AVAILABLE RECORDS »
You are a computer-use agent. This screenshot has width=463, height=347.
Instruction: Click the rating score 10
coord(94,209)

...

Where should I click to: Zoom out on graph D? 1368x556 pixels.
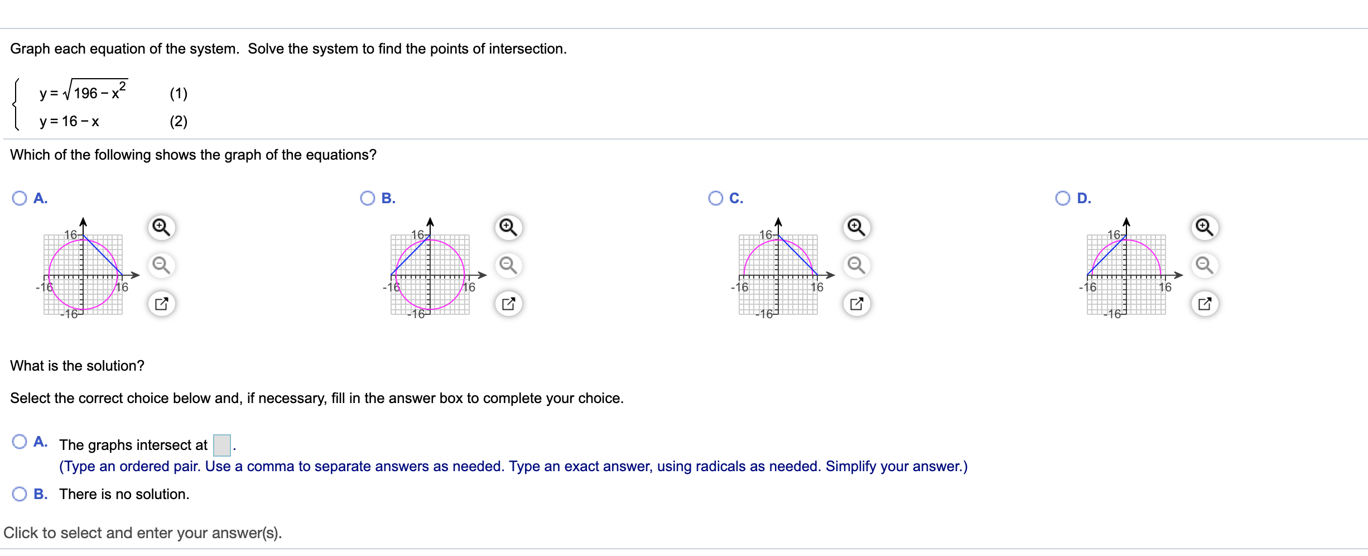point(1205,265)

...

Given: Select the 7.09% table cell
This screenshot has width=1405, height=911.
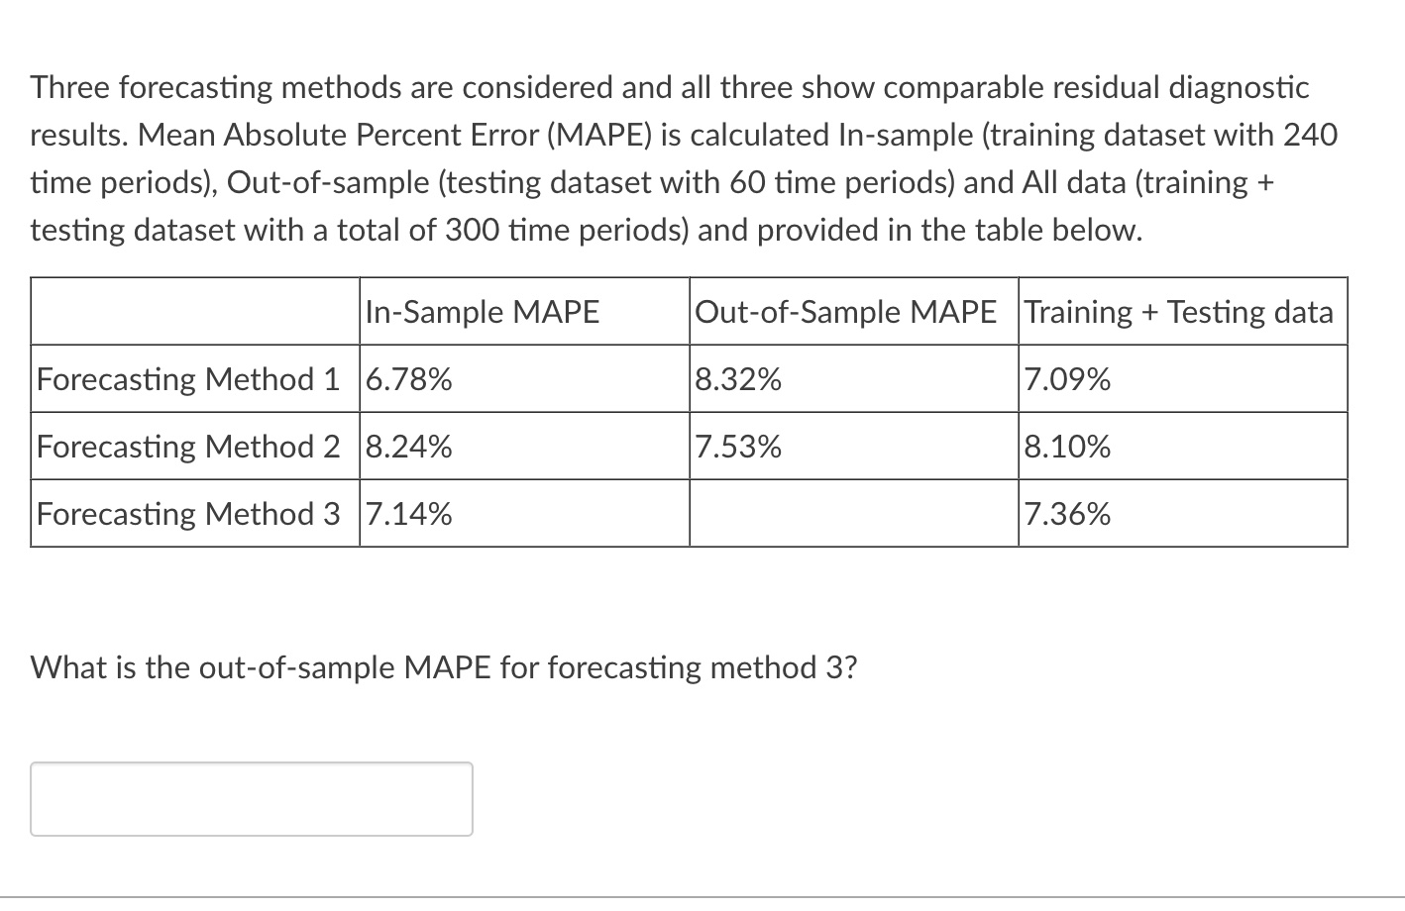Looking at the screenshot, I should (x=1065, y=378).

EXERCISE REQUIREMENTS »
Find every line in the listing above that contains the word "height", treating uppercase and lowercase as different, and copy each of those lines.

THE OUTPUT »
You are a computer-use agent. This screenshot has width=463, height=347.
This screenshot has width=1405, height=911.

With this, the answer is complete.